It was the first opportunity for Dean Smith and his assistant Craig Shakespeare to show what they are about. Could they inspire a better second half?
What happened between 3.50 and 4.05pm in the home dressing room will always remain a mystery. What goes on in there, stays in there.
We’ve all formed very definite opinions of what went wrong for Daniel Farke and how he ended up losing his job. The discussions about that and who was the best person to take over filled the international break nicely for City fans. Hanley’s refusal to lift the lid on the goings on behind the scenes at Carrow Road on Saturday made me realise how little any of us actually knows.
We base our assumptions on the bits we do see. Which is good news for Smith and Shakespeare because the second 45 minutes were so much more encouraging. At half-time a Norwich City victory felt like it would have to be a fortunate smash-and-grab effort.
By the time Hanley headed home the winner the City fans had begun to sense that it might just be coming.
They had waited long enough for it. It was the first time a packed Carrow Road had been able to celebrate a home league win since before the first lockdown.
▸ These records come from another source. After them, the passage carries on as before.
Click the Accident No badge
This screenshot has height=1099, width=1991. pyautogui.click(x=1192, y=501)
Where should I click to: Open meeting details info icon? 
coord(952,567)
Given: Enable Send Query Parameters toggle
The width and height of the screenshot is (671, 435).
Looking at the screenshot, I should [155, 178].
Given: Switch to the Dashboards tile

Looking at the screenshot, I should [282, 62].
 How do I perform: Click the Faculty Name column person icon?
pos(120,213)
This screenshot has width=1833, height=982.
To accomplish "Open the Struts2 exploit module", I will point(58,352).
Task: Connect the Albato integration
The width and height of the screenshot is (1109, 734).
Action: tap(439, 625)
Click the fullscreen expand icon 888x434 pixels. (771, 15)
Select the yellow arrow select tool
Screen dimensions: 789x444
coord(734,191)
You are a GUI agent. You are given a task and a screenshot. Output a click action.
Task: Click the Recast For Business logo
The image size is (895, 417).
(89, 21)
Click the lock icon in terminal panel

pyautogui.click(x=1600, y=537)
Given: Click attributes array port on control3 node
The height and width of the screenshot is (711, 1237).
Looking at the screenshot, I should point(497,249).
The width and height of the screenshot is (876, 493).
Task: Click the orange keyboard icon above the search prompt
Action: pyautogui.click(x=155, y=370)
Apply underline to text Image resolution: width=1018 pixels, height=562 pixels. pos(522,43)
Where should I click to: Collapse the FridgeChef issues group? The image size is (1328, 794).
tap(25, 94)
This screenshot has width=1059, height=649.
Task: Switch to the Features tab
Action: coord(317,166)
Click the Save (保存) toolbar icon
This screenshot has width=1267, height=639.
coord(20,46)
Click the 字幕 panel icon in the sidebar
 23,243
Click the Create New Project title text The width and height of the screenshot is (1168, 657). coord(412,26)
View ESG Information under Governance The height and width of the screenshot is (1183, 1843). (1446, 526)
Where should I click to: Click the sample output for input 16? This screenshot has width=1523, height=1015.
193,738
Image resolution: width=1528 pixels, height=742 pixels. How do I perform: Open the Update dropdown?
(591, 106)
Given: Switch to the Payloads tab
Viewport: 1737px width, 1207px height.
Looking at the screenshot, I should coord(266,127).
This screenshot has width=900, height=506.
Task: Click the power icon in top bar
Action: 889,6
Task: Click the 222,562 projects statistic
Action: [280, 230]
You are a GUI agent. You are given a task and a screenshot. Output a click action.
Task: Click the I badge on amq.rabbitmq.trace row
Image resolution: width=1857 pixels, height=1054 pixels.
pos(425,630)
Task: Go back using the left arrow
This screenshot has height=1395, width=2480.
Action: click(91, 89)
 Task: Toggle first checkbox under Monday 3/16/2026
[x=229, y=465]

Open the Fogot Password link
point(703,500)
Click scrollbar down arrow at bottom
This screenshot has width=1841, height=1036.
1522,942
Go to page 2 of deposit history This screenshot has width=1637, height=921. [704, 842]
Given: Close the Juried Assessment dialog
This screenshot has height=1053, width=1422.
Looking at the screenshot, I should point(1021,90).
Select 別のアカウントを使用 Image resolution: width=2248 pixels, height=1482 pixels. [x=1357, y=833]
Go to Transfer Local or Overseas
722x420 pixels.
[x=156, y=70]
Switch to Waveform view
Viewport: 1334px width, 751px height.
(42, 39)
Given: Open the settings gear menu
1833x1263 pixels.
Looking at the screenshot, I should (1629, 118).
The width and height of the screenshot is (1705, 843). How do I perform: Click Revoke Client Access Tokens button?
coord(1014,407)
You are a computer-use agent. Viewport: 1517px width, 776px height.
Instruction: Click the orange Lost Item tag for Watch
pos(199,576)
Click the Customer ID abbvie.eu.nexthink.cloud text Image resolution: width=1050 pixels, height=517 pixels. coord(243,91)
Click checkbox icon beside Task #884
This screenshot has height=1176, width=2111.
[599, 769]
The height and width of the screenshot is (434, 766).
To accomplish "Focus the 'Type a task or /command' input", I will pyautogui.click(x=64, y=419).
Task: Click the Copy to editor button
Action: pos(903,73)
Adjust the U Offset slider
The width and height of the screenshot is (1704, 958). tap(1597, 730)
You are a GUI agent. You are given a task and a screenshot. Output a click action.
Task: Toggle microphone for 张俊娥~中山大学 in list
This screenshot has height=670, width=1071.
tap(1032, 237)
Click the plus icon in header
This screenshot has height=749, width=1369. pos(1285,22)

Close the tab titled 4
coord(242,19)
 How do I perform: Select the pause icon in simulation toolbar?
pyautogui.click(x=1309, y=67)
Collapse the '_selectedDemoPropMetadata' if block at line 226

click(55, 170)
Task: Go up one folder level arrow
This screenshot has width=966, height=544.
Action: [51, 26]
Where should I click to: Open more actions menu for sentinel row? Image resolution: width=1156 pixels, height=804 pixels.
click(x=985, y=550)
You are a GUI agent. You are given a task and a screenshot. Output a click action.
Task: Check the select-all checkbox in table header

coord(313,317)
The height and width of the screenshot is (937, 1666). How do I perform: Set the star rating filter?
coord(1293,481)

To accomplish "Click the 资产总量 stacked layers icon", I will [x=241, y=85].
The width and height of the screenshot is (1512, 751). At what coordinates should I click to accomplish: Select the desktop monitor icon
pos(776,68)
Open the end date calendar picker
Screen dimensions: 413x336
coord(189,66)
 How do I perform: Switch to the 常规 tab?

It was even longer since the Canaries had taken anything from a Premier League game in which they’d gone behind.
No Norwich City manager had won his first Premier League game in charge since Mike Walker at Arsenal in August 1992. That was a comeback that also owed much to Walker’s half-time handywork. On that occasion a 2-0 deficit at Highbury was transformed into a 4-2 win that started a remarkable couple of years for the Canaries.
There is plenty of work still to do but it was a win that felt significant. The perfect way for Grant Hanley to celebrate his 30th birthday, a winning goal in from of The Barclay. I just hope Hanley was a bit more forthcoming when his nearest and dearest ask what he’d like as a present.
Every summer football fans and pundits enjoy sharing their pre-season predictions.
It’s a pointless exercise though, isn’t it?
Who, at the start of August, would have come up with Norwich City’s first home win of the season being under Dean Smith?
The glorious unpredictability of football is what keeps us all going week after week.
In the summer Smith’s Aston Villa had signed Emi Buendia from Norwich. Yet there was cautious optimism about the quality of the new look City squad and Daniel Farke was beginning a brand new contract. Hard to believe that was only three months ago.
Staying in the same job for more than four years in modern football was a good achievement for Farke. It means his departure feels like a watershed moment. So what are the early impressions of his replacement?
Bill Murray once said: “I’m suspicious of people who don’t like dogs, but I trust a dog when it doesn’t like a person.”
It’s one of those quotes you can get on mugs, t-shirts and postcards to stick on the fridge. Dean Smith has already mentioned his dog a couple of times in press conferences so we can take that as a good sign.
Apparently, he composes his team talk while on long dog walks. He must have the most motivated dog in Norfolk. We’ve already seen he’s good at regaining the lead.
I might have to increase the intensity of my own dog walks though. On Saturday the new head coach was lightning quick to get to his post-match media duties.
I’ve written before about how long it takes to get down from the South Stand gantry after a Carrow Road commentary. I then have to get round the other side of the pitch towards the tunnel where we record our chats for the radio.
If that’s the way it’s going to be under Dean Smith, I might have to start doing a bit of hopping up Mousehold in order to keep pace.